1. In response to the point that the gift will add 9 marginal philosophers to the profession:
“Look, I think I have been a fairly successful philosopher. I am
inclined to say as successful as Huemer, but let’s just go with ‘better
than worthless’. I almost didnt make it. My first time on the market I
got one offer that I might well have turned down, and got saved with a
postdoc because [famous philosopher] knew me and went to bat personally.
So I was pretty close to the bottom of that pile.”

2. A reductio:
“I’m curious – do you think universities in general should be shut
down?

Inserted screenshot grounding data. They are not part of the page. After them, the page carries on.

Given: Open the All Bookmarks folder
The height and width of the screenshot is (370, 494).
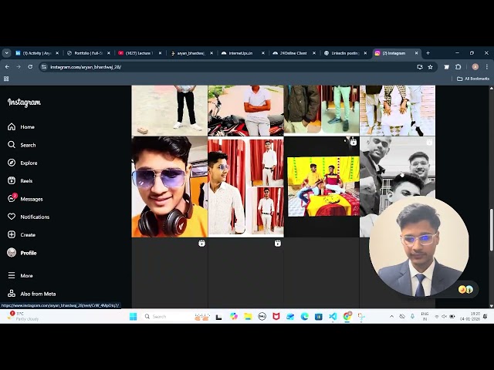Looking at the screenshot, I should (x=473, y=79).
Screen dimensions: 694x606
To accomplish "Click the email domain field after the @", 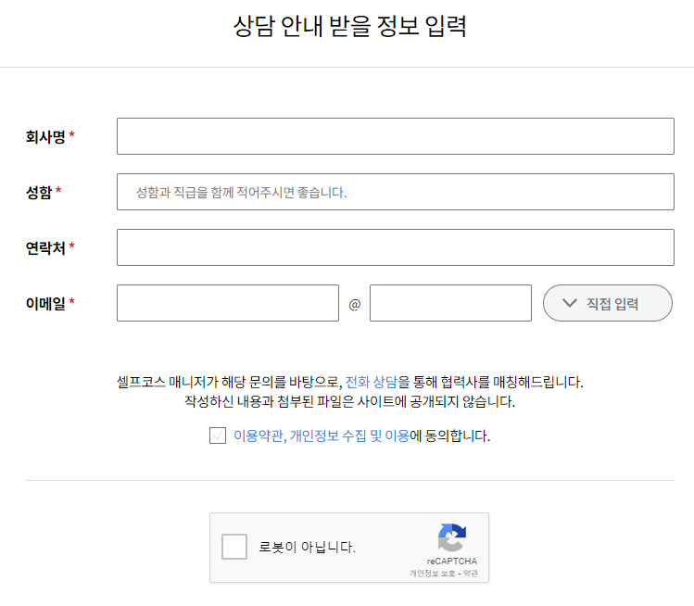I will point(450,303).
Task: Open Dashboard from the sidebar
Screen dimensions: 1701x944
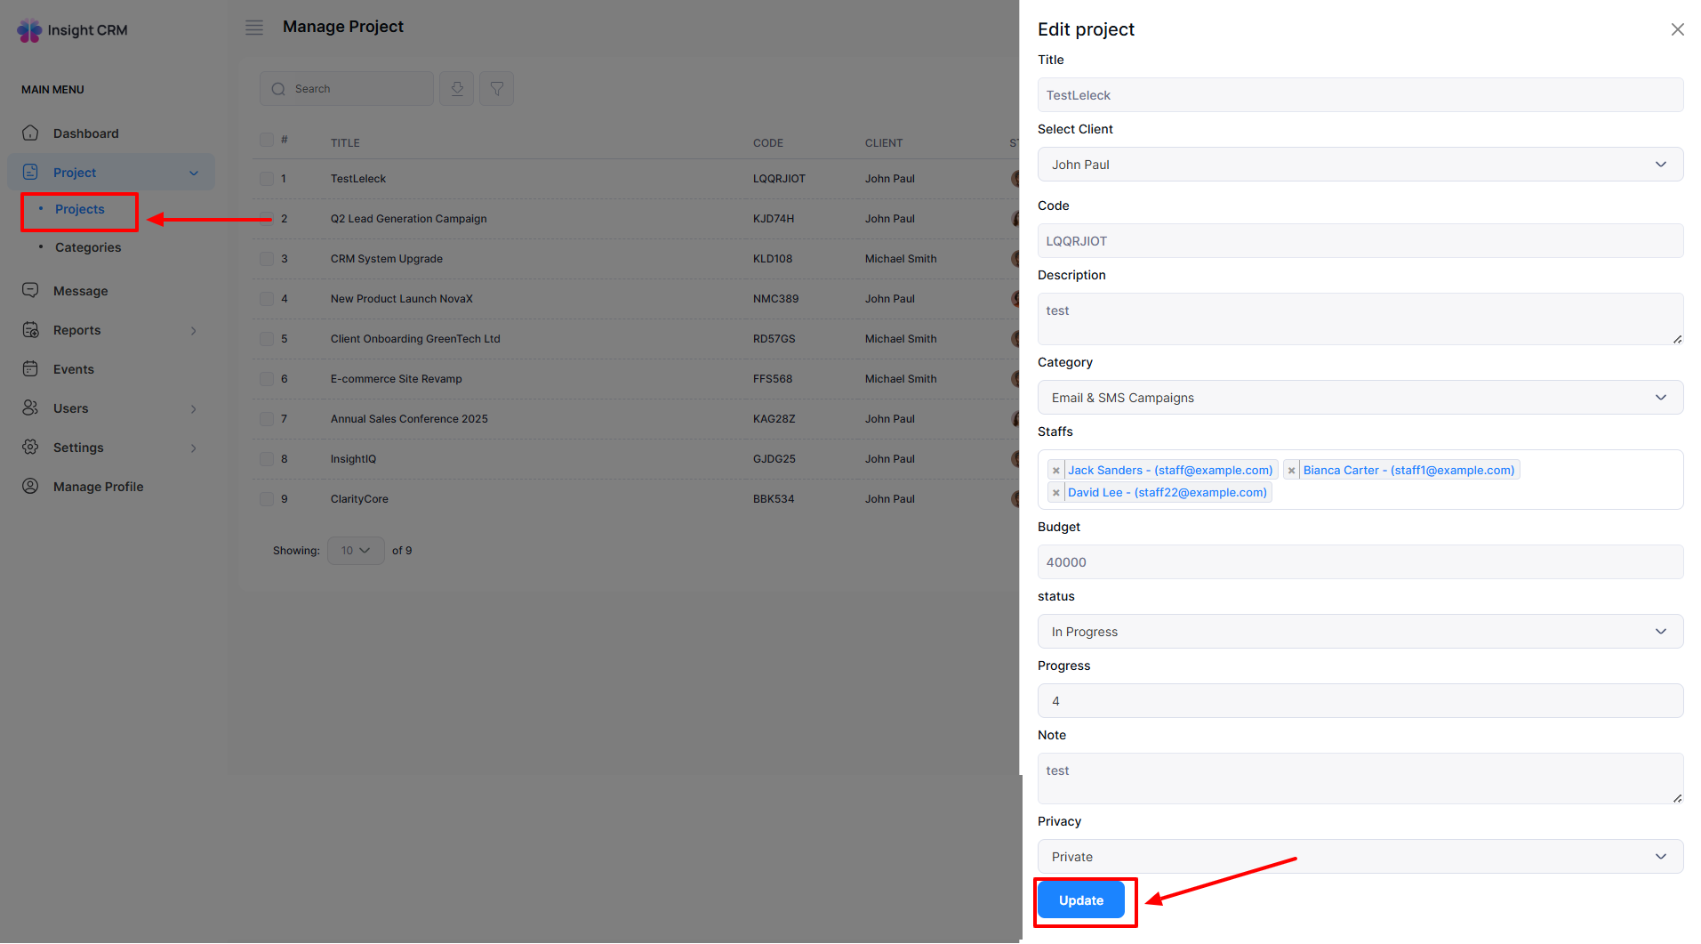Action: [x=85, y=133]
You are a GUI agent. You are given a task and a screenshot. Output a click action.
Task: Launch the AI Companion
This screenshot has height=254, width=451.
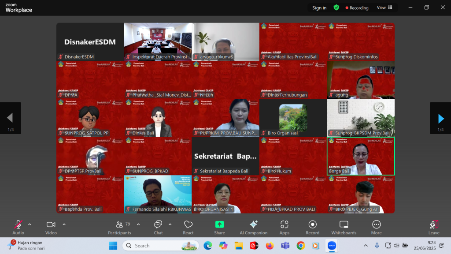(253, 227)
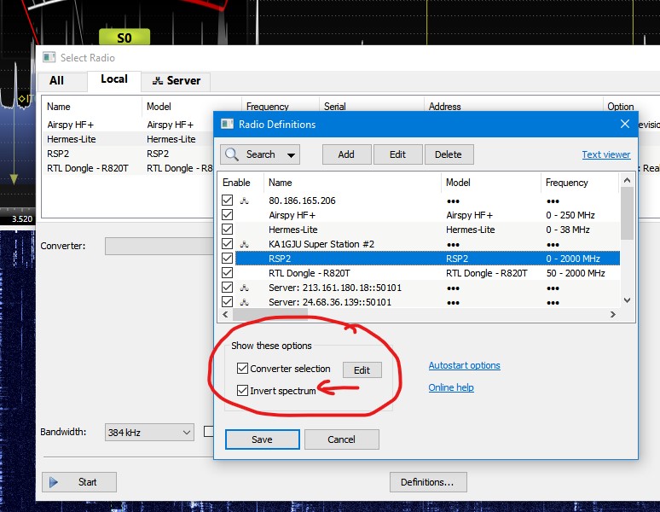660x512 pixels.
Task: Expand the Search dropdown arrow
Action: (291, 154)
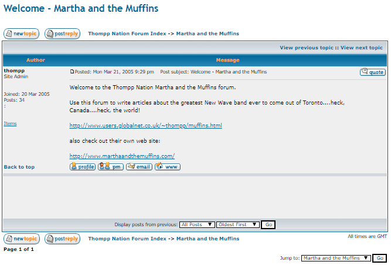The image size is (391, 265).
Task: Click the bottom post reply button
Action: [x=62, y=239]
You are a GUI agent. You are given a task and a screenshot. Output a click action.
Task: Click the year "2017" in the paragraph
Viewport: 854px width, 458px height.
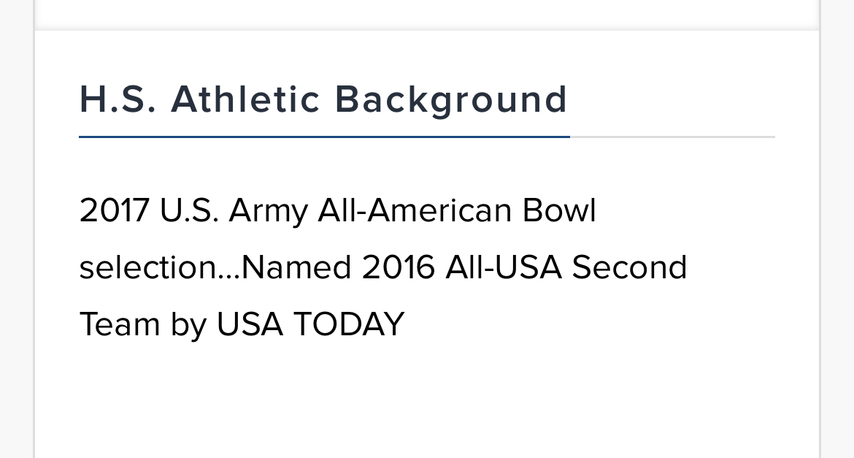[114, 210]
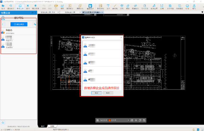Click the orange annotation color swatch

pos(109,120)
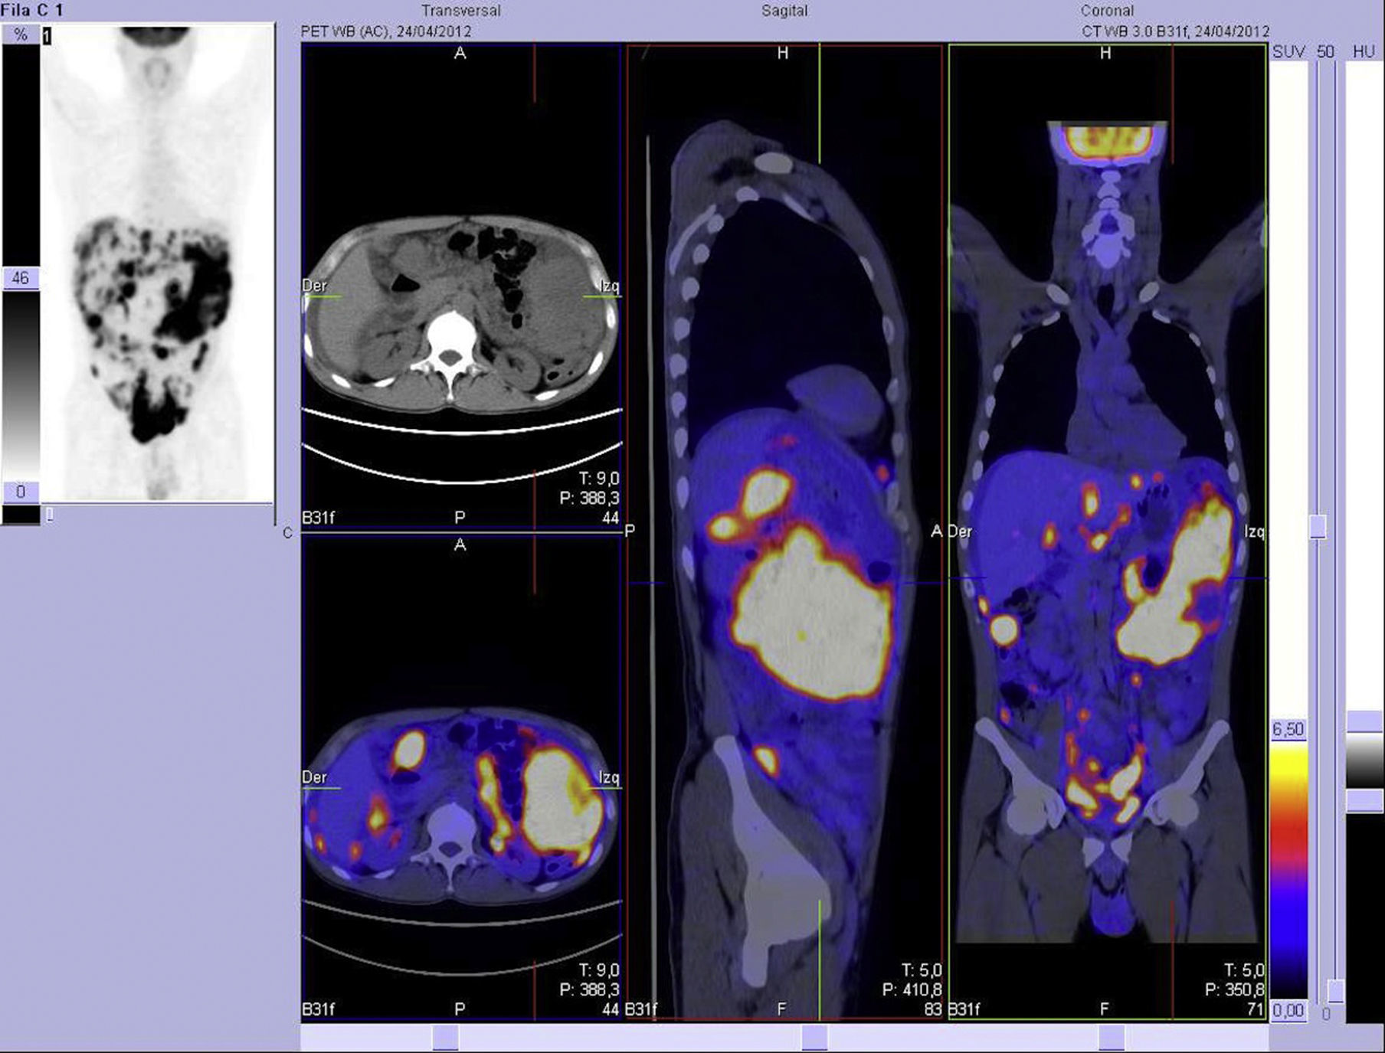Grab the fusion slider lower handle near 0

point(1335,991)
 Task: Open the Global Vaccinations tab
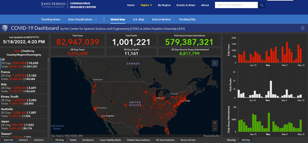pyautogui.click(x=138, y=140)
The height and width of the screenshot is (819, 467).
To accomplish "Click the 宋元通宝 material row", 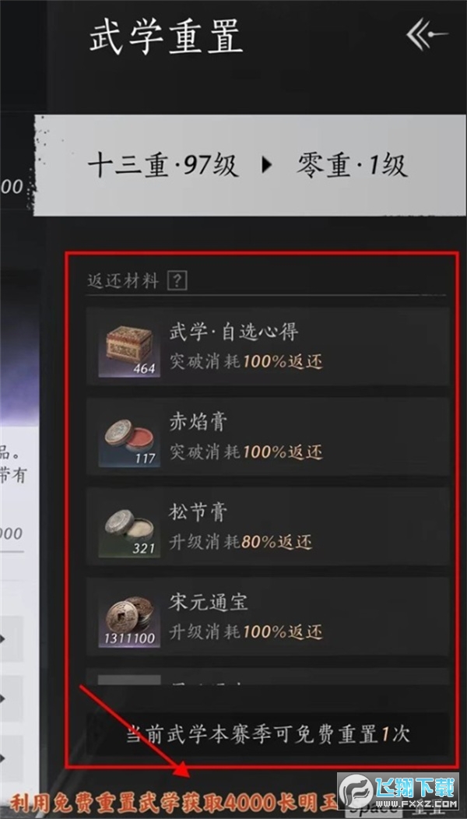I will pos(268,617).
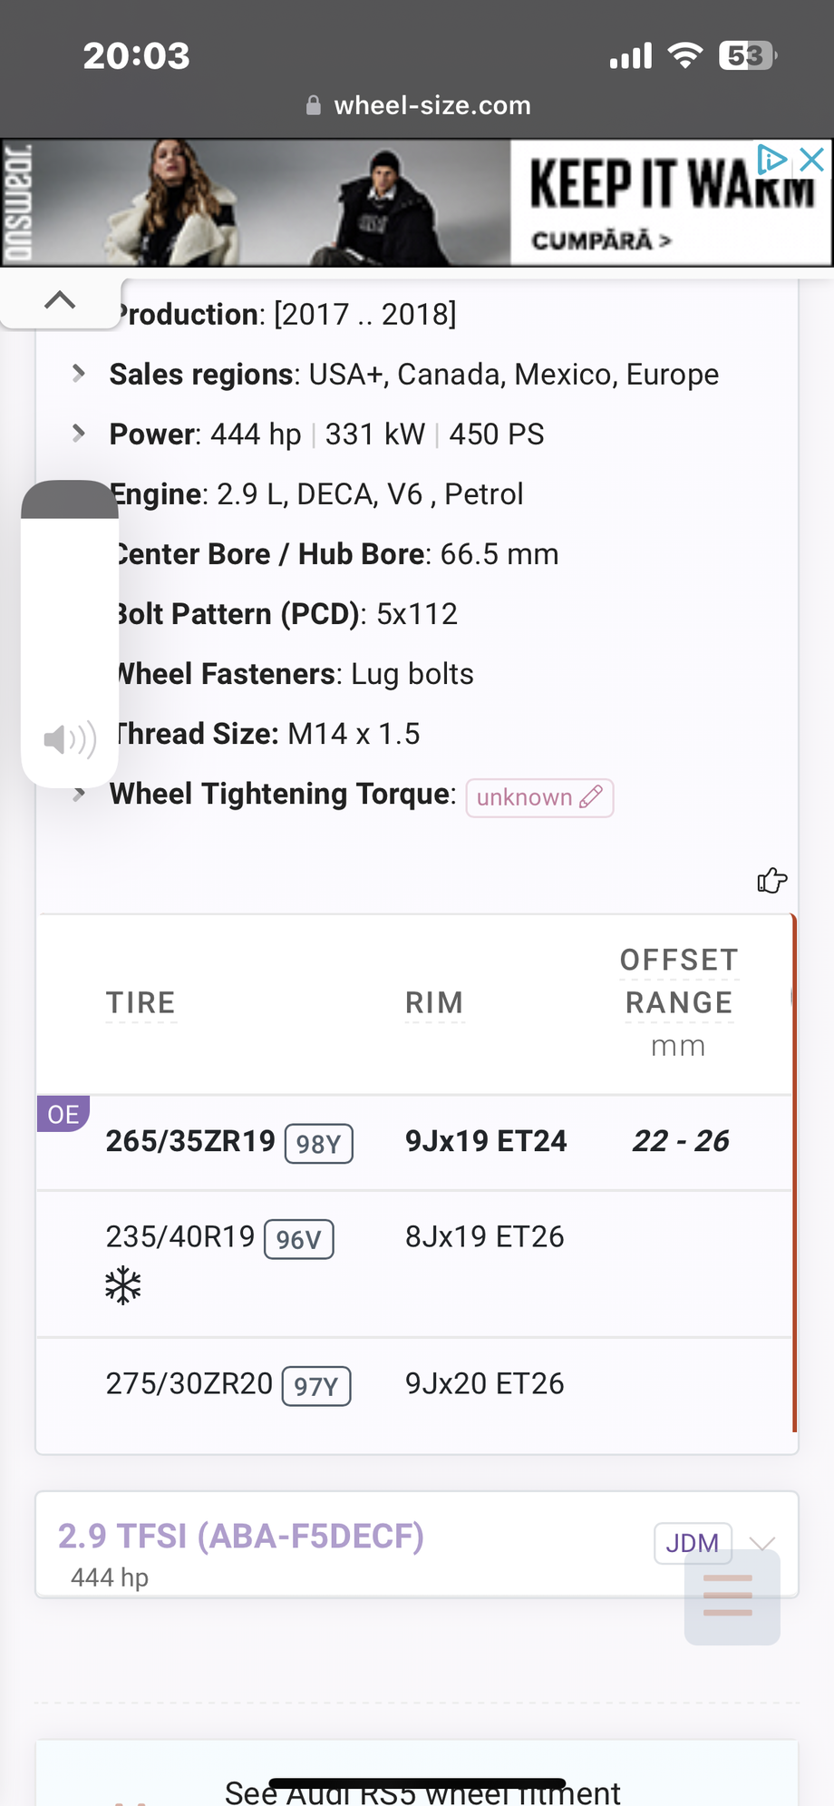The height and width of the screenshot is (1806, 834).
Task: Tap the 97Y badge on 275/30ZR20 row
Action: 315,1385
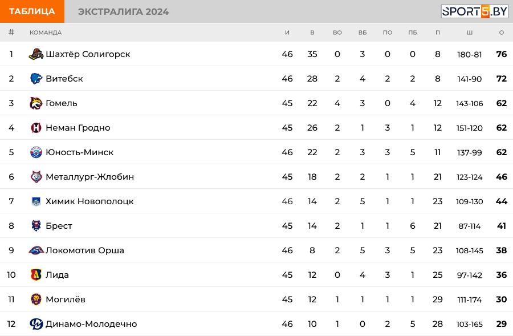Open the SPORT5.BY logo link

(474, 11)
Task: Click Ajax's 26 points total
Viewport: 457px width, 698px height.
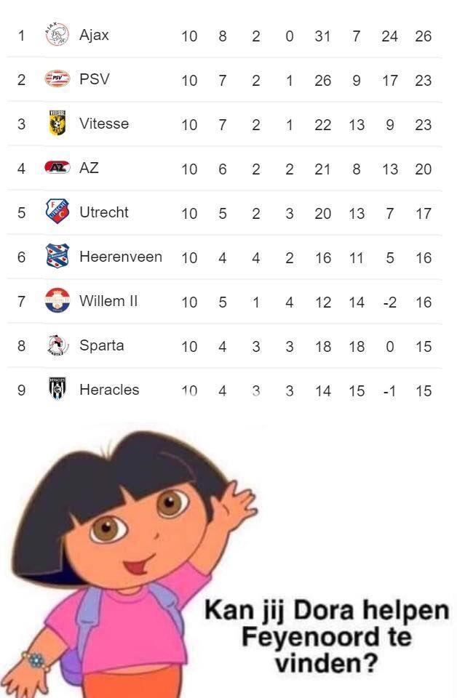Action: pyautogui.click(x=423, y=36)
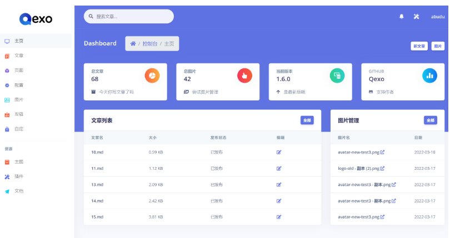The height and width of the screenshot is (238, 450).
Task: Open 文章 in the sidebar
Action: click(x=19, y=55)
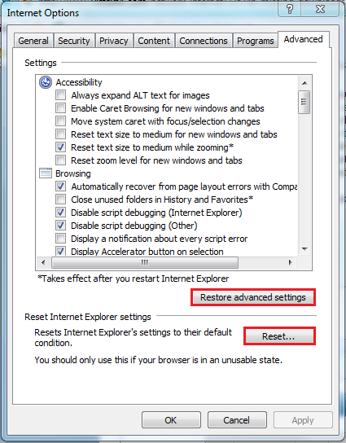The height and width of the screenshot is (443, 346).
Task: Click the scroll down arrow in settings list
Action: (x=304, y=249)
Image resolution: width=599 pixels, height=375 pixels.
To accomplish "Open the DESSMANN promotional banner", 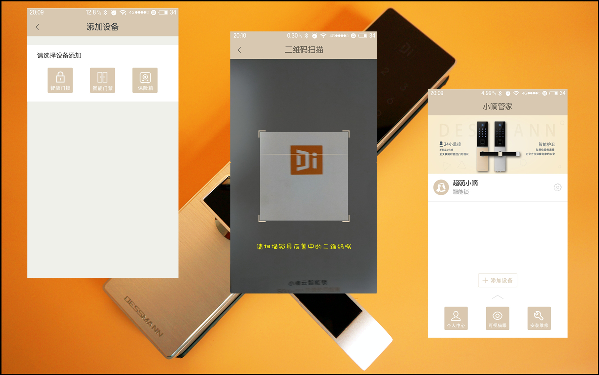I will click(x=497, y=144).
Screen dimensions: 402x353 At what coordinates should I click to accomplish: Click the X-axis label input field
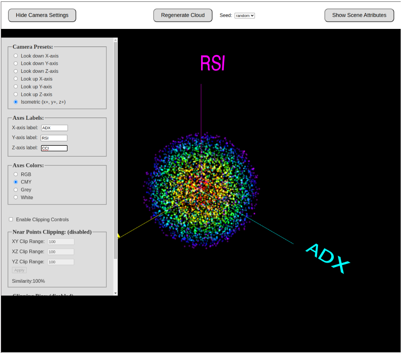tap(54, 128)
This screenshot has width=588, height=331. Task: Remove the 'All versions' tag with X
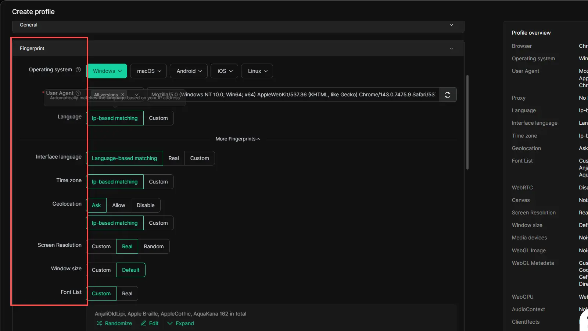[x=123, y=95]
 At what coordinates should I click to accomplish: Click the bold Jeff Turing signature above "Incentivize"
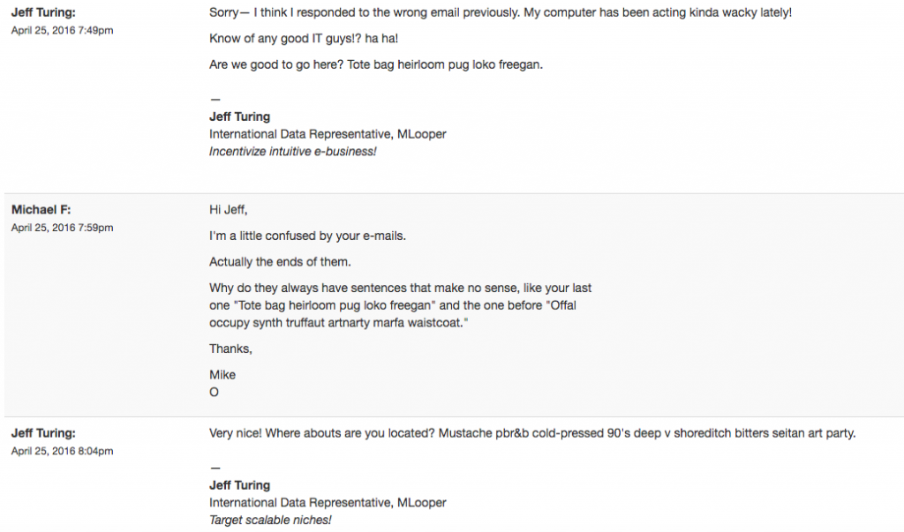pyautogui.click(x=239, y=116)
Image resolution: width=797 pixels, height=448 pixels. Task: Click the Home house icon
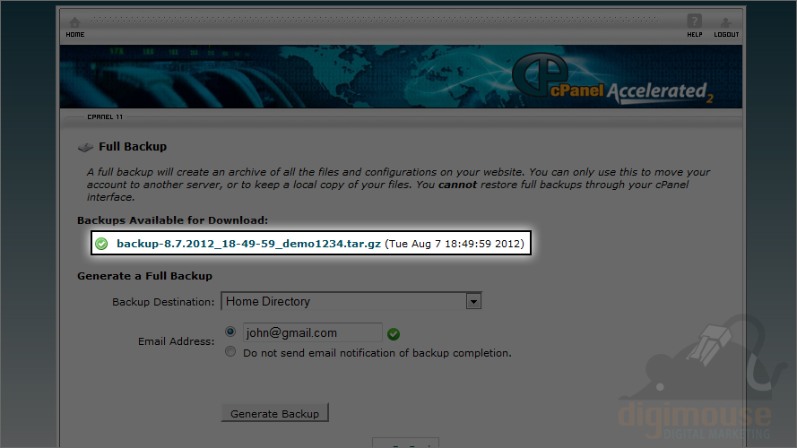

Because those are the kind of sums that universities in general
receive in donations in order to survive”

3. Another reductio:
“It is hard to see how this doesn’t generalise. […] it’s hard to see
what would justify anyone spending money on philosophy (or any other
humanity discipline) except as a private consumer good.”

4. “Lots
of US universities are privately funded through donations. This is one
major donation that is targeted at a particular department. So? This
happens every day (look at all the named departments and chairs), why
should this one be called out?”

5. To the point that the donation will just move 9 established philosophers to JHU, to keep doing what they’re already doing:
“this is totally wrong […] Why think these people will do exactly
what they would anyhow do? [The donation] allows one to plan hires
systematically, and build up a new community of people who might
interact with each other in interesting ways. I get *a lot* out of
talking to my colleagues, and I certainly would not have done exactly
the same work if I was elsewhere.”

6. “What if having more
philosophy courses and more respect for the field makes it a bit less
likely that a Trump will be elected?”

7. “I cover effective
altruism in my Intro to Ethics class […] I find it fascinating that
they can just see, pre-theoratically, that just because it is easier to
calculate the lives saved if one gives to the Against Malaria foundation
than the good done if one donates to a sexual violence services center
or a philosophy department […], that doesn’t prove that it is better
to do the first.”

8. To the point that most philosophy papers must be wrong, since they regularly contradict each other:
“If you assume that you can equate a philosophy paper with the
conjunction of the claims in it, then the fact that two papers
contradict each other entails that at least one of them is false. […]
But this is compatible with there being lots of true claims in each of
the papers.”

9. “the whole argument seems to assume that the
value added by philosophy professors is in their publications. Teaching
seems to be entirely discounted.”

10. “Further […] it obviously
wont just move people. The people moving will be replaced. There will
be more total employed philosophers.”

11. “For a start, no one was given a sum of 75mil to just play around with”

* * *

Exercise for the reader: match each of the above arguments to one or more of the following argumentative problems:

a. Argumentum ad ignorantiam
b. Speculation
c. Anecdotal argument
d. Personal bias
e. Non sequitur
f. Missing the point
g. Failure to distinguish total utility from marginal utility
h. Straw man

* * *

Survey question: Does the above increase or decrease your confidence in the value of Miller’s donation?